TEXT SECTION
⟨
The images that open this chapter show two kinds of glowing gas clouds: a planetary nebula and a supernova remnant. (a) Explain what makes the planetary nebula glow and what makes the supernova remnant glow. (Hint: The explanations are different for the two kinds of gas clouds.) (b) Which of these two kinds of gas clouds continues to glow for a longer time? Why?

Short Answer

Expert verified
A planetary nebula glows due to the ionization of the surrounding gas by the ultraviolet light from the central white dwarf. In contrast, a supernova remnant's glow is caused by the ionization of interstellar medium by the shock wave from the supernova explosion. Among those, the supernova remnant glows for a longer time because the propagation of the shock wave covers a much larger distance, thus ionizing and lighting up more material for a longer period.
⟩
EXERCISES
• 1. List every item the passage on glowing gas clouds sets inside parentheses.
• 2. Transcribe the stretch of the passage on glowing gas clouds from "Expert verified" through "a longer period.".

EXTRACTED DATA
⟨
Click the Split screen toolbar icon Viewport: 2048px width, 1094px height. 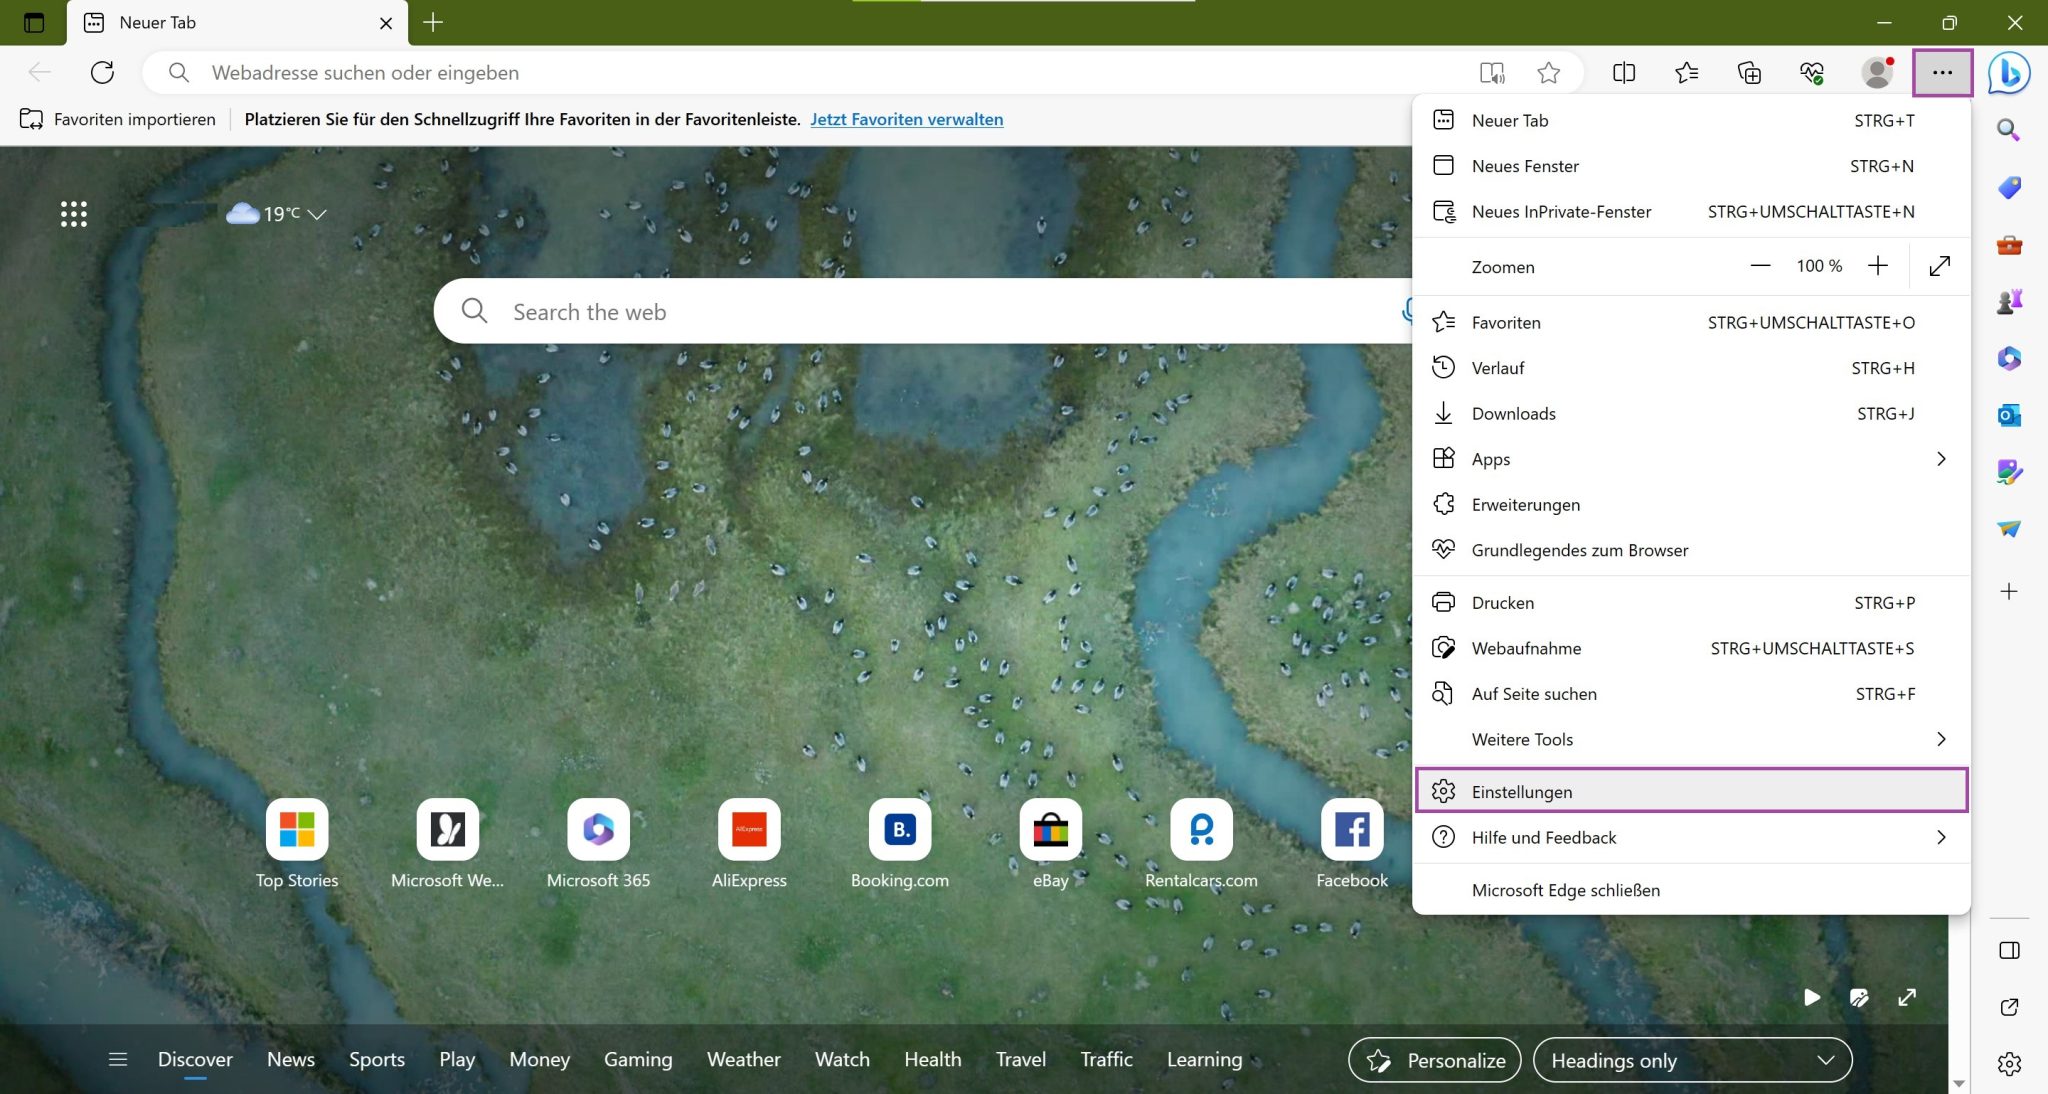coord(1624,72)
⟩
⟨
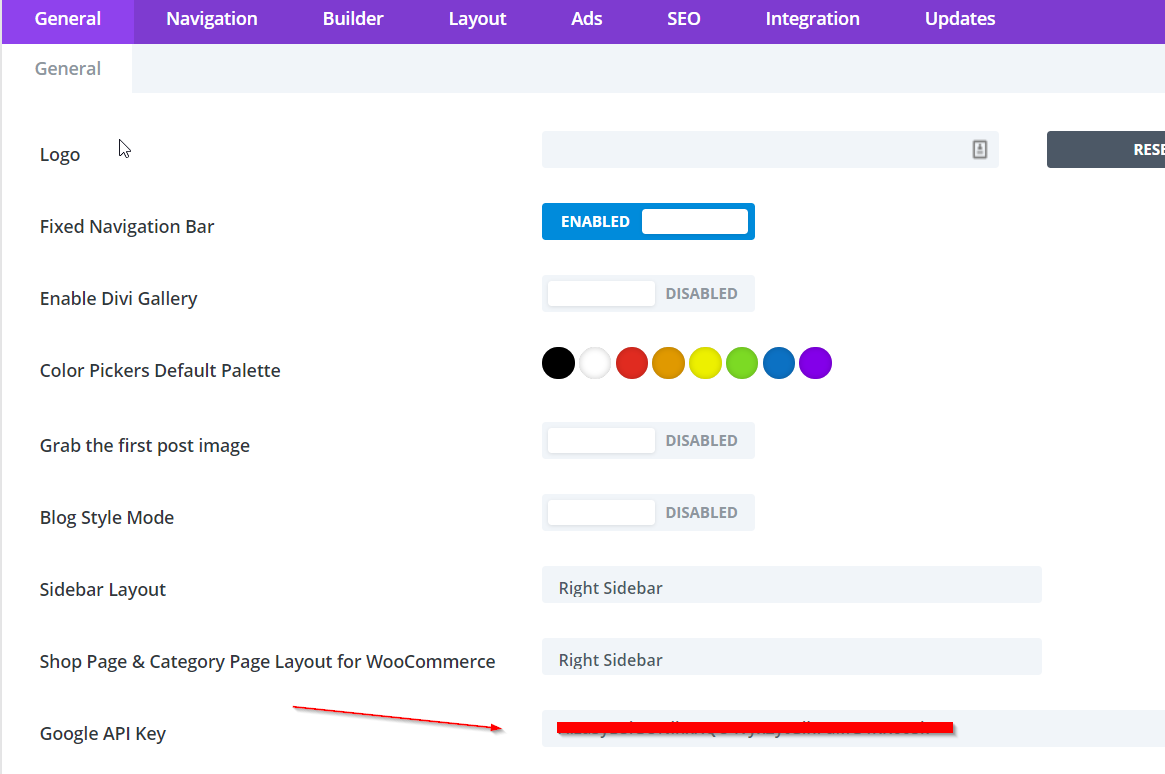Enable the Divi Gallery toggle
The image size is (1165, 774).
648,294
⟩
⟨
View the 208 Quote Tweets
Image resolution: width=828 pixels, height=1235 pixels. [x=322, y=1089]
⟩
FINAL ANSWERS
• 1.
(a)
(Hint: The explanations are different for the two kinds of gas clouds.)
(b)

• 2.
Expert verified
A planetary nebula glows due to the ionization of the surrounding gas by the ultraviolet light from the central white dwarf. In contrast, a supernova remnant's glow is caused by the ionization of interstellar medium by the shock wave from the supernova explosion. Among those, the supernova remnant glows for a longer time because the propagation of the shock wave covers a much larger distance, thus ionizing and lighting up more material for a longer period.